Print the stretch of the thread on gas central heating costs from "## suzie (19" through "be fairly frugal.".

--- DOCUMENT SEGMENT ---
Start
# Cost of running gas central heating



## Ceanothus (29 Jan 2009)

Does anyone know what the cost of heating a 2000 square metre house using gas central heating should be?  We have a ten year old boiler that I suspect is very inefficient.  I have been keeping an eye on the meter for a while and the cost is running at around €2 - €2.50 an hour, which seems very high.


----------



## mercman (2 Feb 2009)

Are you using Bord Gais or bottled / tanker Gas (Flogas or Calor) ??


----------



## john_kelly (19 Feb 2009)

I was looking at the  calculator for fuel costs, and they say that oil is about a third of the cost of bulk lpg when you take into account price, energy content etc. Surely this can't be right? Why would anyone go for lpg if this was the case. Anyone had a look at it and have any thoughts?

Thanks


----------



## johnnygman (19 Feb 2009)

As far as i can tell from having had Oil previous to Gas i can only say that its is  outragously expensive compared to oil, would never buy a house heated by gas again.I am looking to convert it to oil as i am so unhappy with my bills.
only on a few hours a days and bills over 400 a month continually.
Calor gas installed system frm a cenral tank when purchased..


----------



## suzie (19 Feb 2009)

Have you tried, not letting the house cool down, thats the way I do it now, and it costs about the same when I used the timers etc..we find the house more comfortable to live in aswell?

S.


----------



## PGD1 (19 Feb 2009)

I live in a 2000sq ft dormer bungalow and I am on "mains" gas and I spend about €1000/year but I would be fairly frugal.


----------



## mercman (19 Feb 2009)

There appears to be no way for checking the price of the propane gas. Presently my price is 64.34 but I have no benchmark to compare it to. Anybody want to share their price ??


----------



## johnnygman (20 Feb 2009)

I am not in the house enough to leave it on 2 long as in not letting the house cool down.
Gone at 8am leave it on for an hour before i go, about 3 hours in the eve, and add a few more hours to this for weekends..
I just dont feel that  gas fired central heating gives anywhere near value for money.
If their was a new baby in the house the thing would have to be on alot more, id hate to see what the bills would be like then.
My brother has oil and i spend a fair bit of time in his house from what he tells me and from how long he leaves the oil on their seems to be a huge price difference in favour of oil..
Mercman ill try and get the price of the units from the bill at home to see if their is much of a diff with what ur's is coming in at..


----------
End
--- DATASET CONTENT ---
Start
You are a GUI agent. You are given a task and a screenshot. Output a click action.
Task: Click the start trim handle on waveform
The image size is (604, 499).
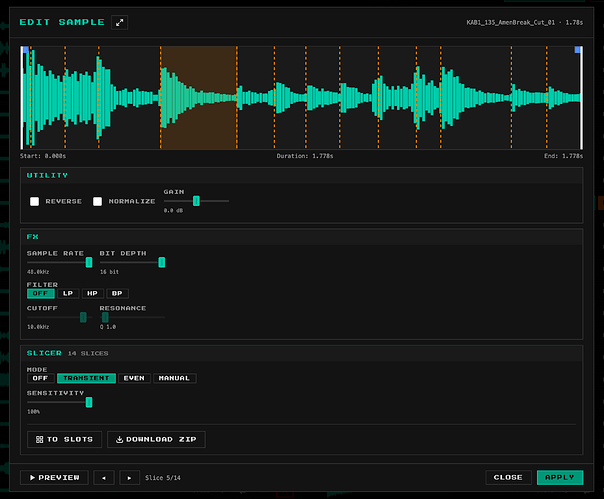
End
--- FULL RESPONSE ---
## suzie (19 Feb 2009)

Have you tried, not letting the house cool down, thats the way I do it now, and it costs about the same when I used the timers etc..we find the house more comfortable to live in aswell?

S.


----------



## PGD1 (19 Feb 2009)

I live in a 2000sq ft dormer bungalow and I am on "mains" gas and I spend about €1000/year but I would be fairly frugal.